Additive manufacturing offers exciting new possibilities for improving long-term metallic implant fixation in bone through enabling open porous structures for bony ingrowth. The aim of this research was to investigate how the technology could also improve initial fixation, a precursor to successful long-term fixation. A new barbed fixation mechanism, relying on flexible struts was proposed and manufactured as a push-fit peg. The technology was optimized using a synthetic bone model and compared with conventional press-fit peg controls tested over a range of interference fits. Optimum designs, achieving maximum pull-out force, were subsequently tested in a cadaveric femoral condyle model. The barbed fixation surface provided more than double the pull-out force for less than a third of the insertion force compared to the best performing conventional press-fit peg (p < 0.001). Indeed, it provided screw-strength pull out from a push-fit device (1,124 ± 146 N). This step change in implant fixation potential offers new capabilities for low profile, minimally invasive implant design, while providing new options to simplify surgery, allowing for one-piece push-fit components with high levels of initial stability. © 2017 The Authors. Journal of Orthopaedic Research® Published by Wiley Periodicals, Inc. on behalf of the Orthopaedic Research Society. J Orthop Res 36:1508-1518, 2018.
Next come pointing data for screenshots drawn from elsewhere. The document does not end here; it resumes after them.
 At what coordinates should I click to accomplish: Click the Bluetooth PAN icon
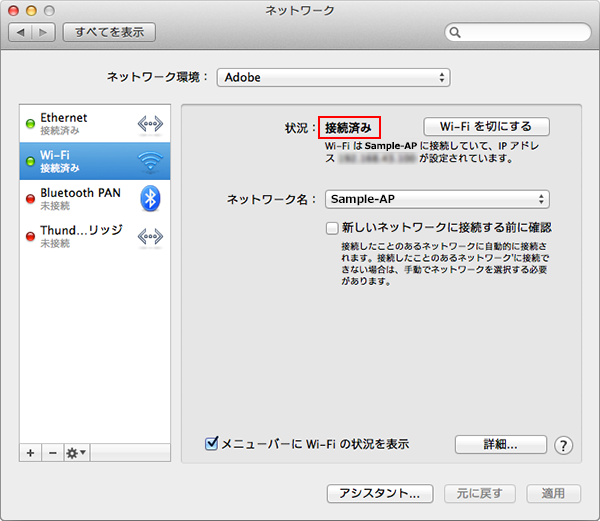[149, 198]
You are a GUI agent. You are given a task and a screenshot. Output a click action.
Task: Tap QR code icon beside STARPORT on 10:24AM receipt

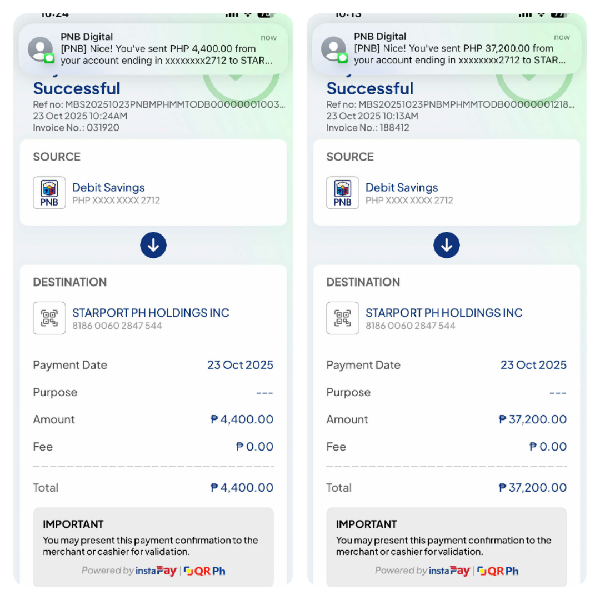point(49,318)
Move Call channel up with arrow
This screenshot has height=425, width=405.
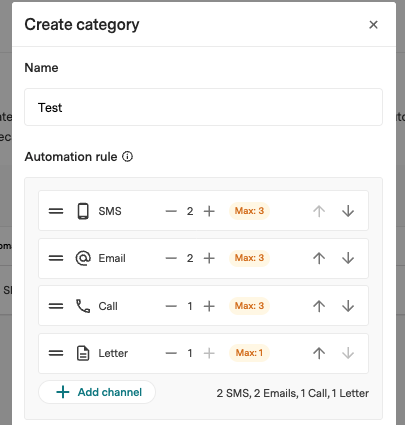pos(319,306)
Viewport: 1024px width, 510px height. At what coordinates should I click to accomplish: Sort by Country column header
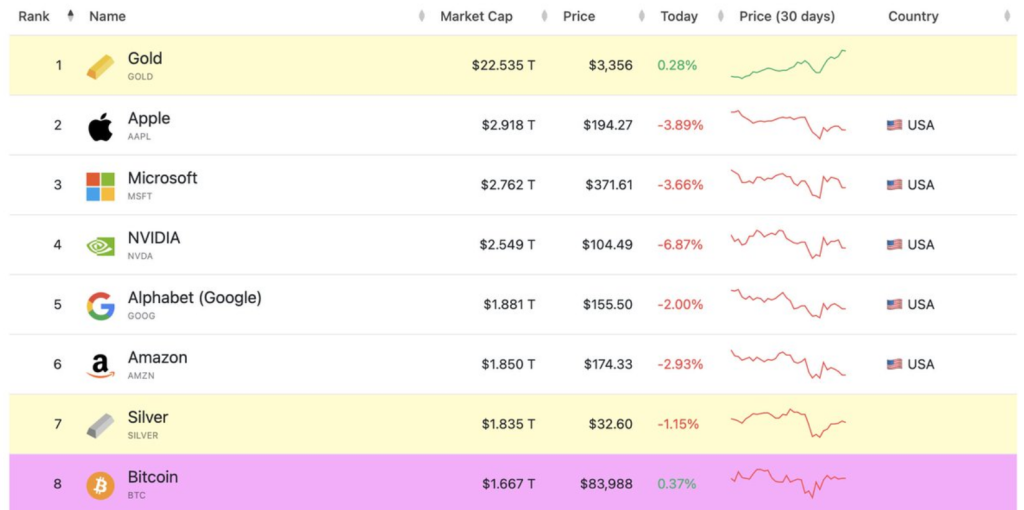pos(913,16)
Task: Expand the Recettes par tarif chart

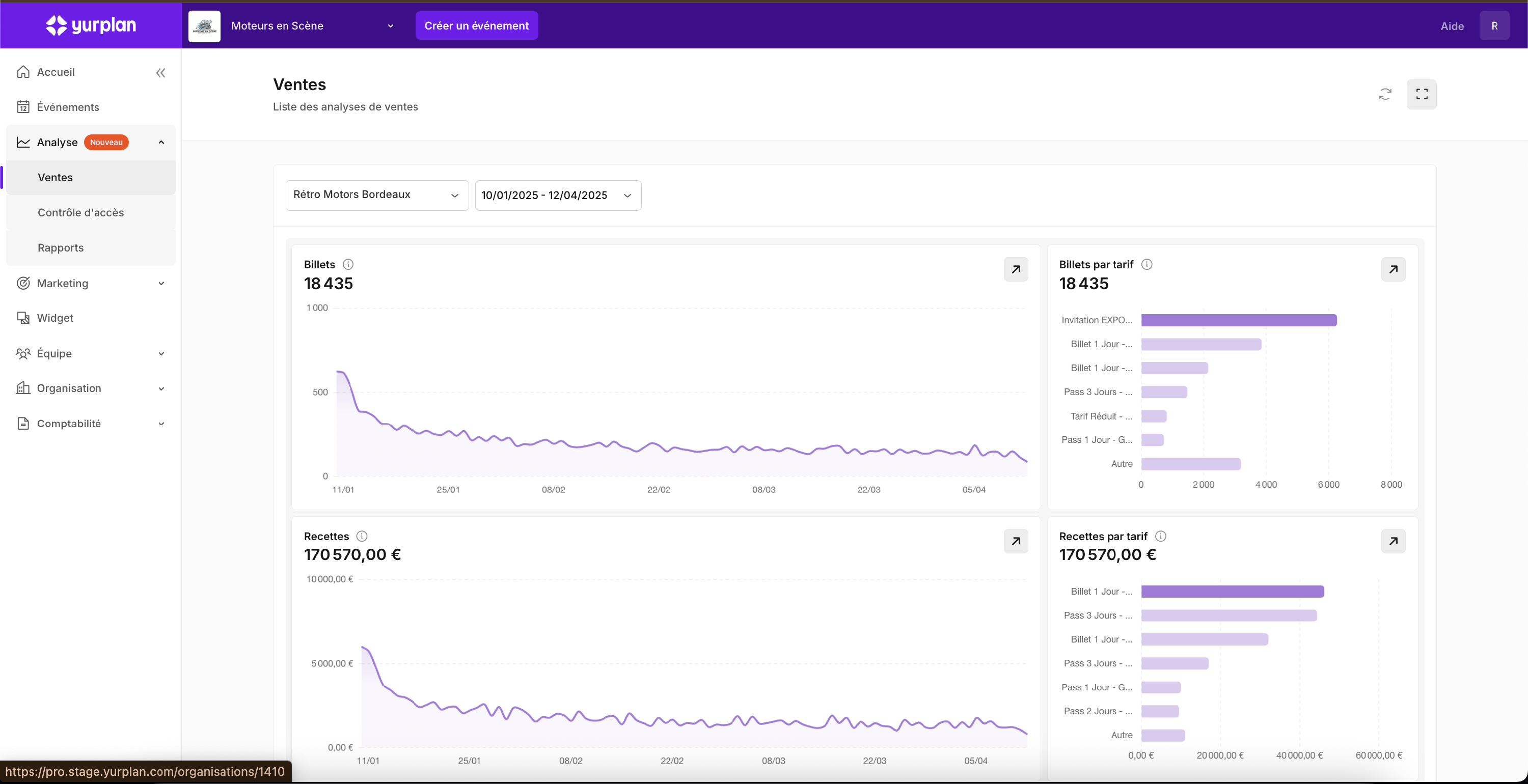Action: point(1393,541)
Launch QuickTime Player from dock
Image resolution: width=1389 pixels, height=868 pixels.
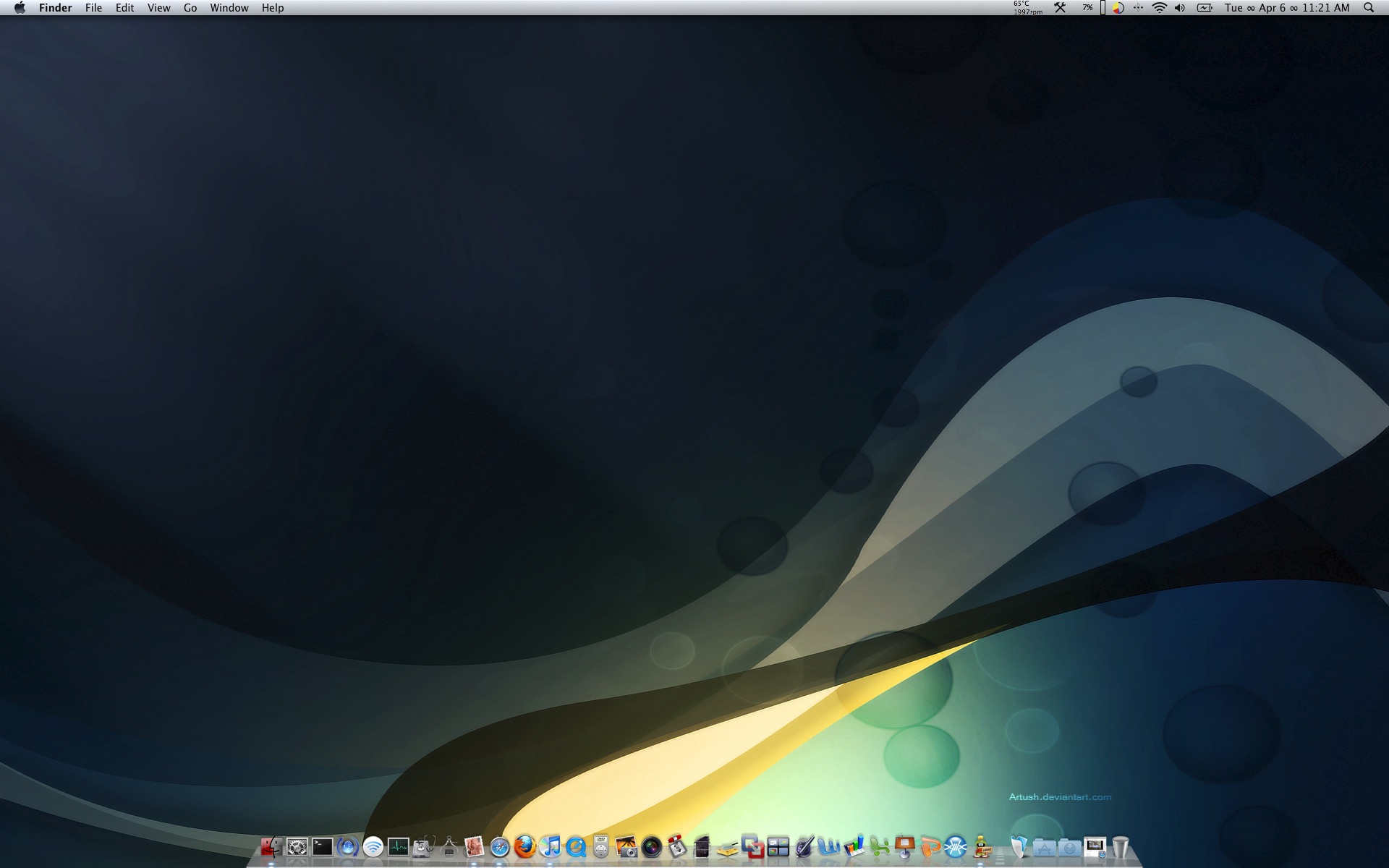(x=576, y=847)
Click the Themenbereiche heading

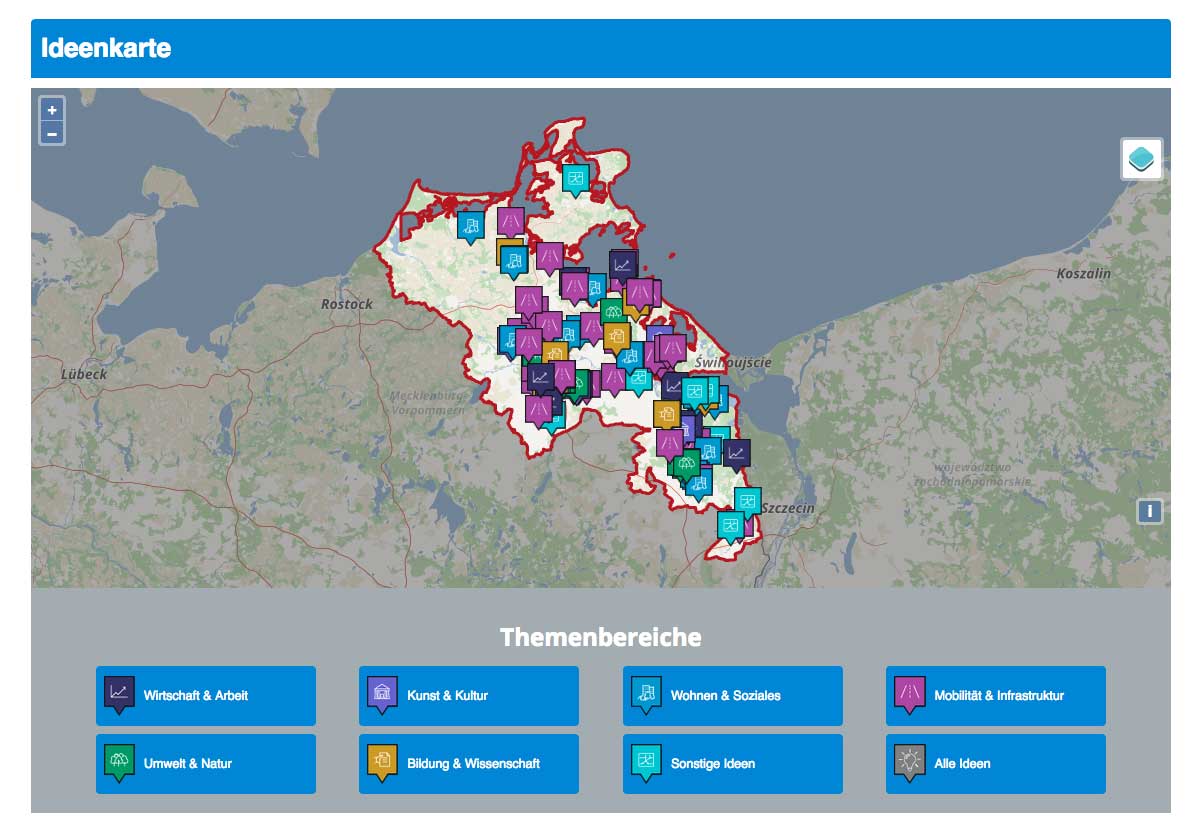tap(600, 637)
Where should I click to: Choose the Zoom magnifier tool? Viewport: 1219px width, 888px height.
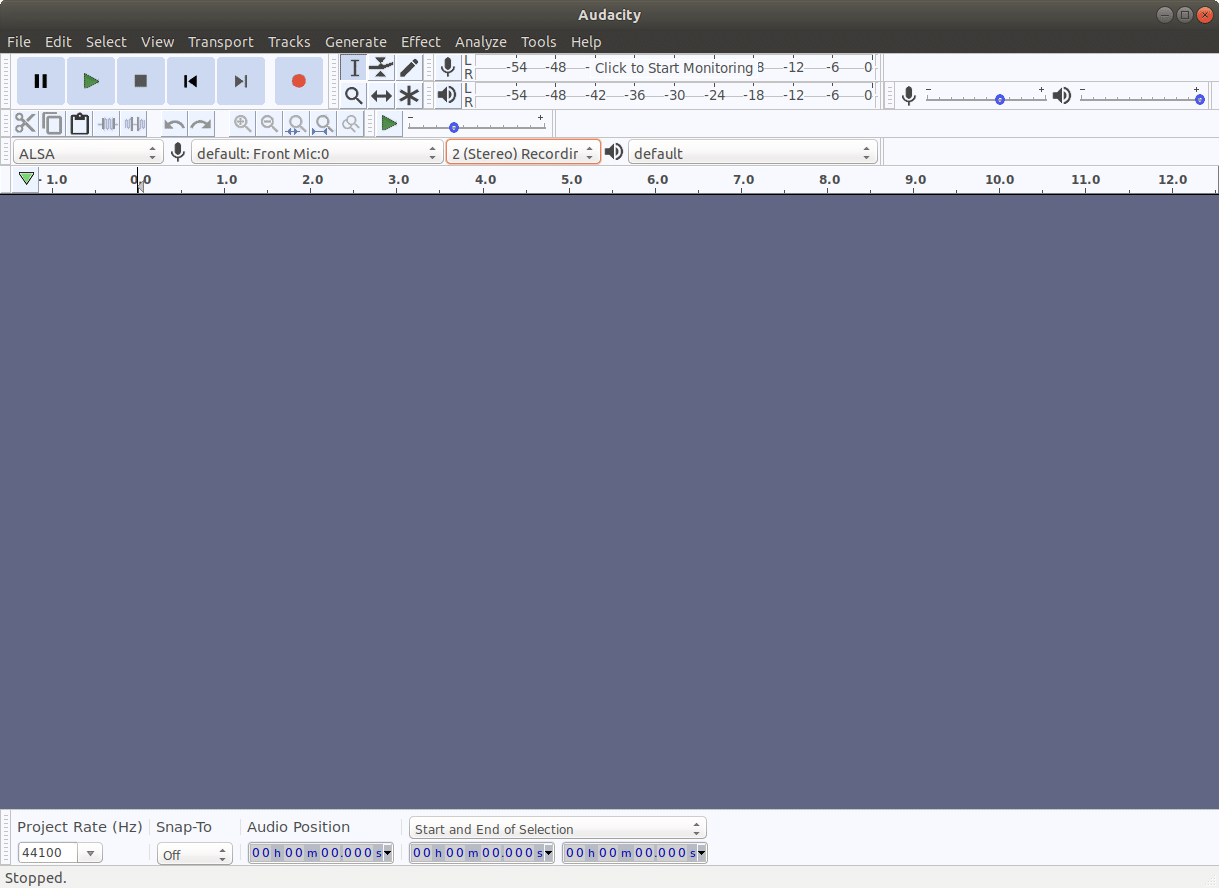[353, 96]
Keywords: 3D printing; initial implant stability; minimally invasive implants; porous implants; press-fit.

Figure 1

Diagram of the barbed fixation implant. From left to right the cage and front and rear fixation struts have been progressively removed to expose the design. Properties that effect the strut flexibility (inner and outer length, width, and angle) are highlighted, as are design features such as projecting the strut through a pore.

Figure 2

A schematic drawing of the synthetic bone tests highlighting the main features of the test set‐up.

Figure 3

The ACL interference screw tested. The arrow indicates the direction of push out.

Figure 4

The testing set‐up for the cadaveric knee condyle tests.

Figure 5

Straight sided (left) and tapered (middle) solid press‐fit pegs. An example surface roughness measurement (right) is also shown.

Figure 6

The force required for push in (left) and pull out (right) for different interference fits in synthetic bone (N = 4 per point). With increasing interference, push‐in force increased, while pull‐out force increased before reaching a maximum. T, Tapered cylinder; S, Straight sided cylinder; Solid, Solid implant; Low E, 600 MPa porous implant; High E, 2.6 GPa porous implant; Barbed, Baseline version of barbed fixation implant with varying outer length.

Figure 7

Low effective modulus (left) and high effective modulus (right) straight sided (top) and tapered (bottom) porous press‐fit pegs.

Figure 8

The optimized barbed fixation specimen deconstructed (left and middle) to demonstrate how the design works, and as tested (right).

Figure 9

(a) Push‐in and pull‐out forces for different inner length barbed fixation designs. Allowing the struts to project from within the implant, through open pores, increased the pull‐out forces while decreasing the push‐in force; the maximum was reached through the strut hitting the cage. (b) Push‐in and pull‐out forces for increased strut density. Increasing the strut density effectively increased interference, increasing push in and pull out. N = 4 for all points, tests performed in synthetic bone.

Figure 10

Push‐in force comparison for optimum the barbed fixation design and the tapered press‐fit pegs with their optimum interference in synthetic bone (N = 4 per design). The barbed fixation more than halved push‐in forces.

Figure 11

Pull‐out force comparison between the optimum barbed fixation design, the tapered press‐fit pegs with their optimum interference and an interference screw at the recommended hole size for ACL surgery and with a hole sized to its minor diameter in synthetic bone (N = 4 per design). The barbed fixation surface required >5× the pull out compared to press‐fit pegs and achieved pull out comparable to an interference screw.

Figure 12

Comparison between optimized conventional and barbed fixation peg designs in cadaveric knee condyles (N = 8 per design). The human bone tests confirmed results from the sawbones model: The barbed fixation design offered higher pull‐out force for less push‐in effort. An asterisk (*) indicates p < 0.001.